Most bridging loans are:

  • interest-only
  • rolled-up interest
  • secured against residential or commercial property

The key question lenders ask is:

“How will the loan be repaid?”

This repayment method is called the exit strategy.

Typical exits include:

  • refinance onto a buy-to-let mortgage
  • property sale
  • sale of another asset
  • development refinance

Common uses for bridging finance

Buying unmortgageable properties

Traditional lenders may refuse:

  • properties without kitchens or bathrooms
  • structural issues
  • short leases
  • severe damp or subsidence
  • mixed-use complications

Bridging lenders are often more flexible.

This allows investors to:

  1. purchase quickly
  2. refurbish
  3. refinance onto a standard mortgage

This is common within BRRR strategies.


Auction purchases

Auction contracts usually require completion within 28 days.

Traditional mortgages often cannot complete in time.

Bridging finance is widely used because:

  • approvals are faster
  • underwriting is simpler
  • lenders focus on security and exit

Refurbishment projects

Investors frequently use bridging to:

  • improve property condition
  • increase value
  • create mortgageable security

Examples:

  • converting flats
  • adding bedrooms
  • cosmetic modernisation
  • light structural work

The improved valuation can then support refinancing at a higher amount.


Key bridging finance terms

Loan-to-value (LTV)

The percentage of the property’s value the lender is willing to lend.

Example:

Property value: £200,000
Loan: £150,000

LTV = \frac{150000}{200000} \times 100 = 75%

Higher LTV:

  • increases risk
  • increases rates
  • may reduce lender options

Gross loan

The total borrowed amount including:

  • net advance
  • lender fees
  • rolled-up interest

Rolled-up interest

Instead of monthly payments, interest accumulates and is repaid at the end.

This improves short-term cash flow during projects.


Exit strategy

The planned method for repaying the bridge.

Weak exits are one of the main reasons bridging applications fail.


Typical costs

Bridging finance is expensive compared with standard mortgages.

Costs may include:

  • arrangement fees
  • broker fees
  • valuation fees
  • legal fees
  • monthly interest
  • exit fees

Monthly interest is commonly quoted instead of APR.

Example:

Loan: £150,000
Rate: 0.85% per month

150000 \times 0.0085 = 1275

Monthly interest:

  • £1,275

Regulated vs unregulated bridging

Regulated bridging

Used when:

  • the borrower or immediate family will live in the property

This is regulated by the FCA.


Unregulated bridging

Used for:

  • investment properties
  • development projects
  • commercial property

Most property investors use unregulated bridging.

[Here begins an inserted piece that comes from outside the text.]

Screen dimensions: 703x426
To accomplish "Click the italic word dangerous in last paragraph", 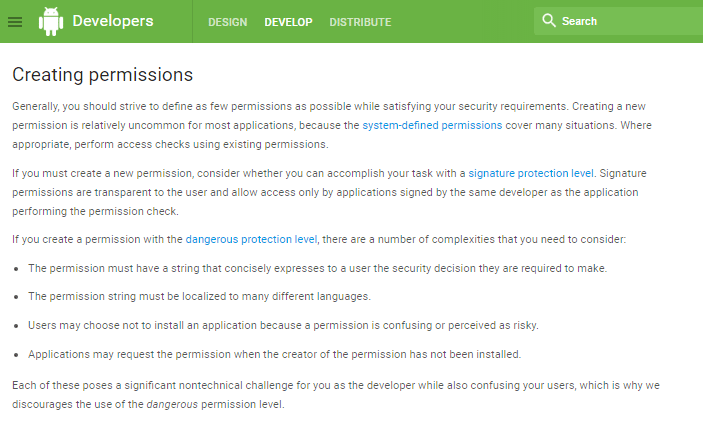I will click(x=172, y=404).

Advantages of bridging finance

Speed

Bridging lenders can complete rapidly.

Flexibility

Useful for unusual or complex deals.

Opportunity access

Allows investors to buy properties others cannot finance.

Refurbishment support

Can unlock value before refinance.


Risks of bridging finance

High interest costs

Bridging becomes expensive if projects overrun.

Exit failure

If refinancing or sale fails, the lender may enforce security.

Market changes

Falling values can impact refinance ability.

Overleveraging

Short-term debt can become dangerous without contingency planning.

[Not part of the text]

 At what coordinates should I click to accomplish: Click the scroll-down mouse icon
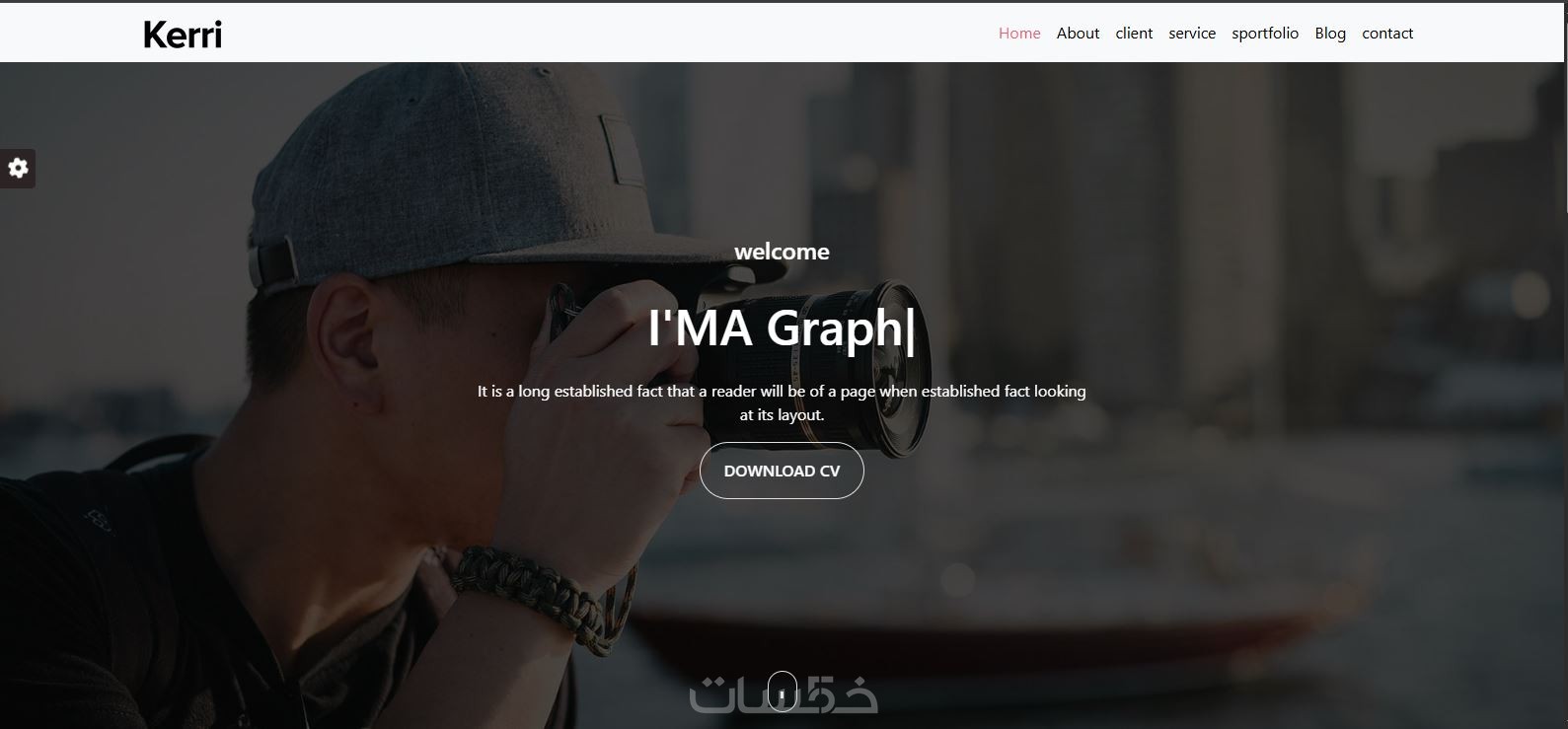click(783, 692)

When bridging finance makes sense

Bridging finance works best when:

  • speed matters
  • value can be added
  • the exit is realistic
  • contingency exists
  • refinancing is likely

Strong investors treat bridging as:

a short-term tool, not long-term finance.


A simple bridging example

Purchase price: £180,000
Refurbishment: £20,000
Total cost: £200,000

Post-refurb value: £260,000

If refinanced at 75% LTV:

260000 \times 0.75 = 195000

Potential refinance:

  • £195,000

This may recover most or all initial capital depending on costs and fees.


Final thoughts

Bridging finance can be one of the most powerful tools available to property investors when used correctly.

It enables:

  • faster acquisitions
  • refurbishment-led value creation
  • auction purchases
  • complex transactions

But it also increases risk.

The strongest bridging projects usually have:

  • conservative assumptions
  • clear exits
  • contingency funds
  • realistic timelines

In property investing, speed creates opportunity — but only disciplined modelling protects returns.